§ YOUR GOAL
Give the count of lines in the records below that contain "pixels", and say nothing more.

§ EXERCISE INPUTS

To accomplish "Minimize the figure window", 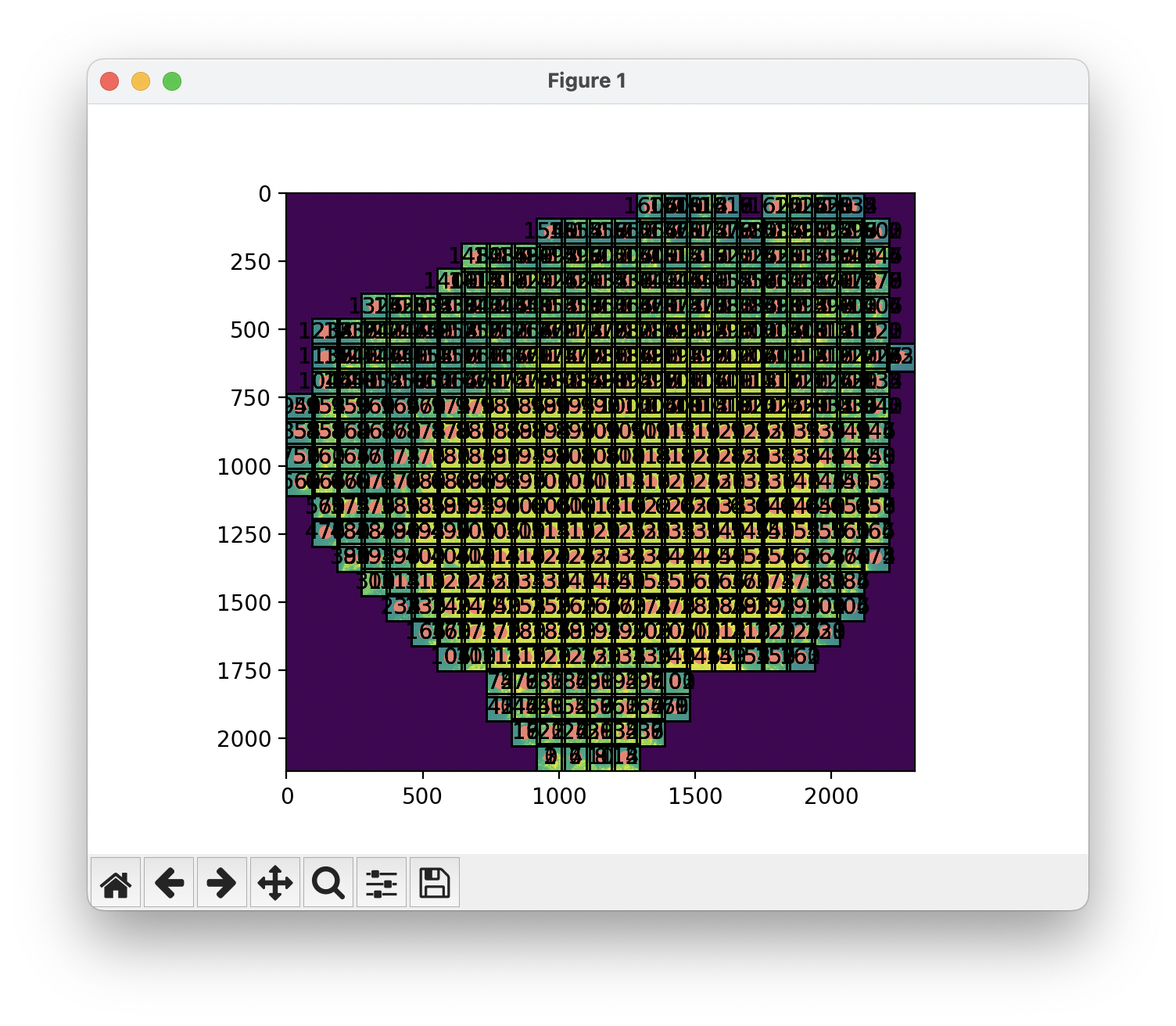I will point(142,81).
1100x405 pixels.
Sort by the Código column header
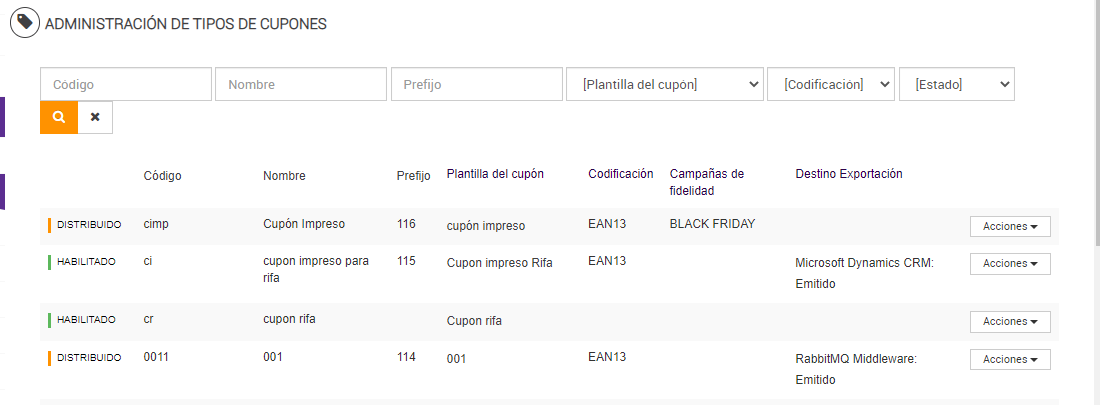[x=162, y=176]
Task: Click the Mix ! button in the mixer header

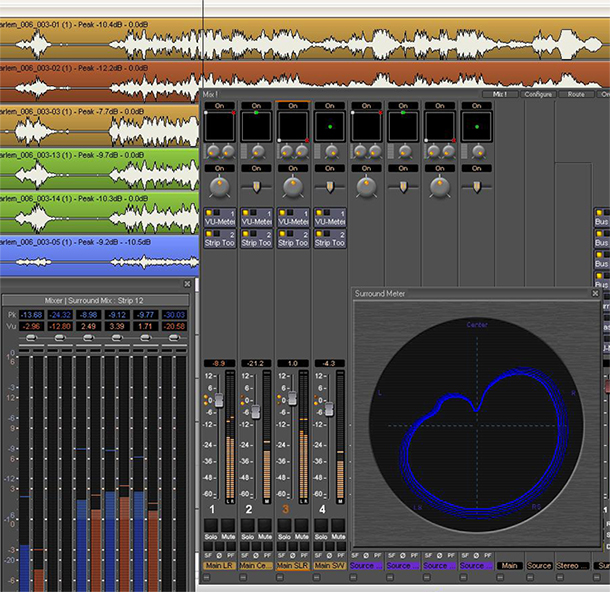Action: [499, 94]
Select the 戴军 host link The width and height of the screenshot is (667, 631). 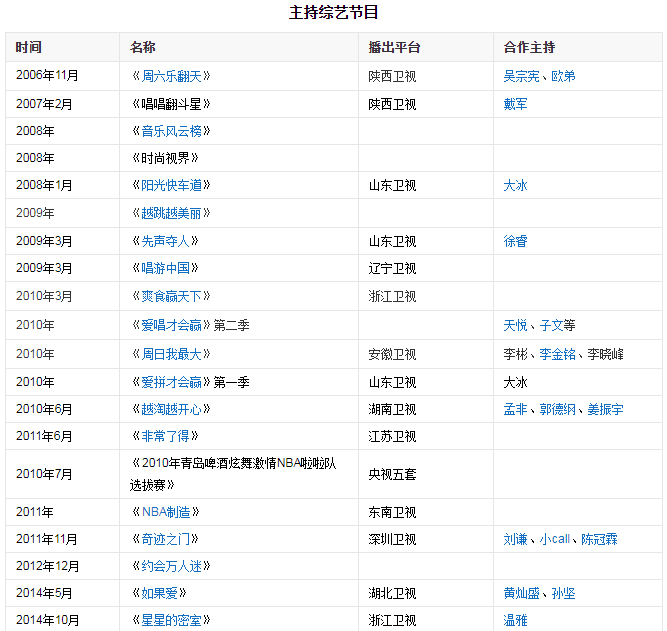click(515, 104)
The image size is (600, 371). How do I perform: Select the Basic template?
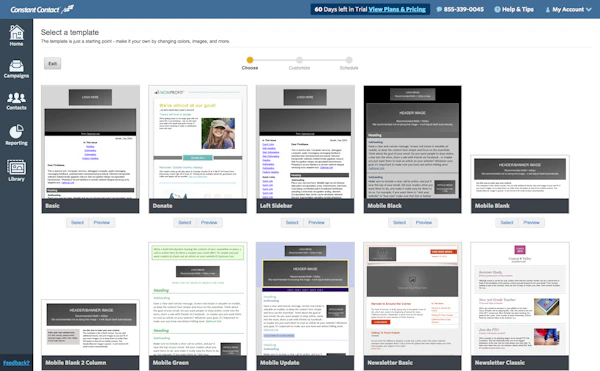tap(77, 222)
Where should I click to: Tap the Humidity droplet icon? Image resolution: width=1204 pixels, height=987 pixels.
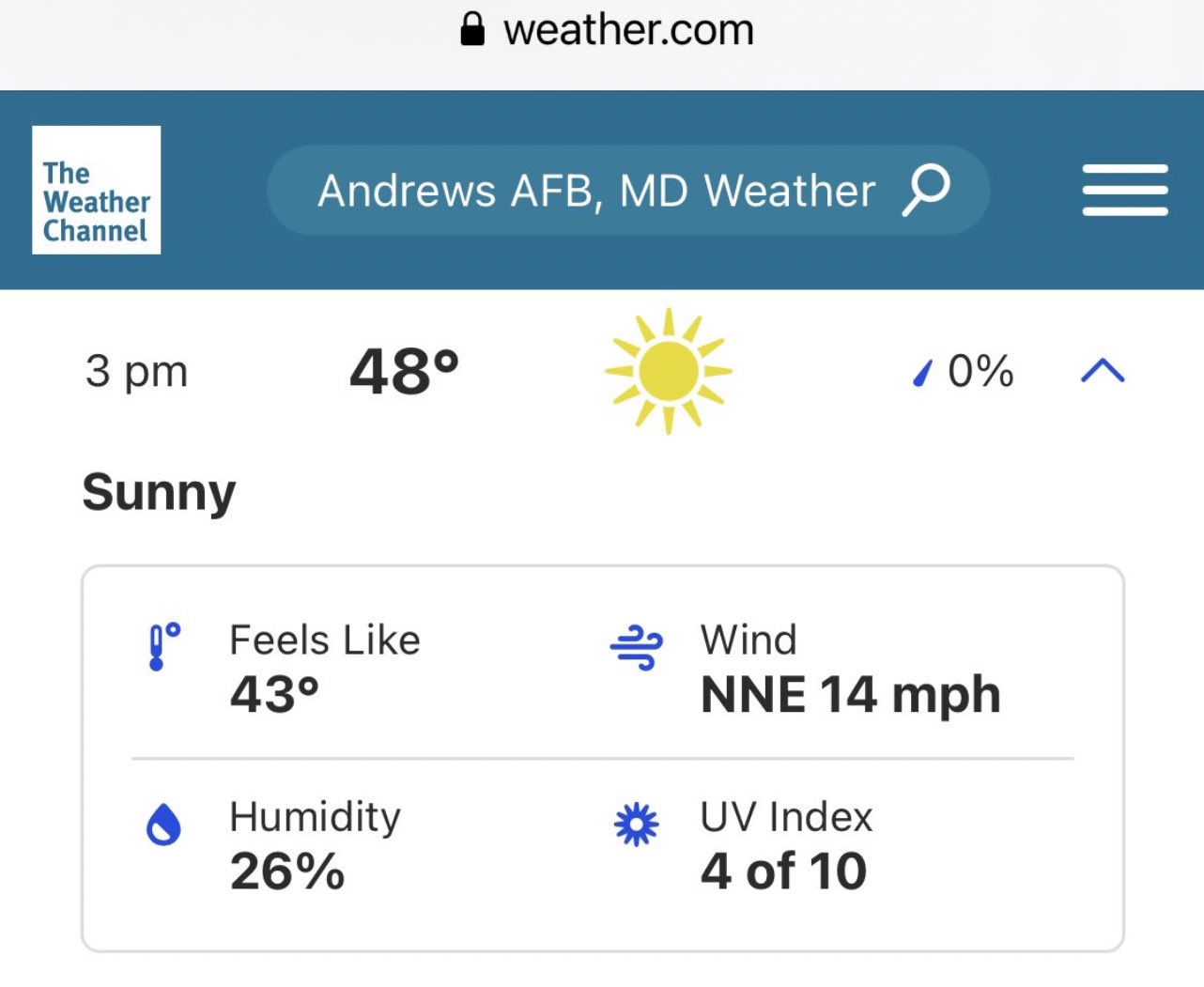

§ RESPONSE BELOW
2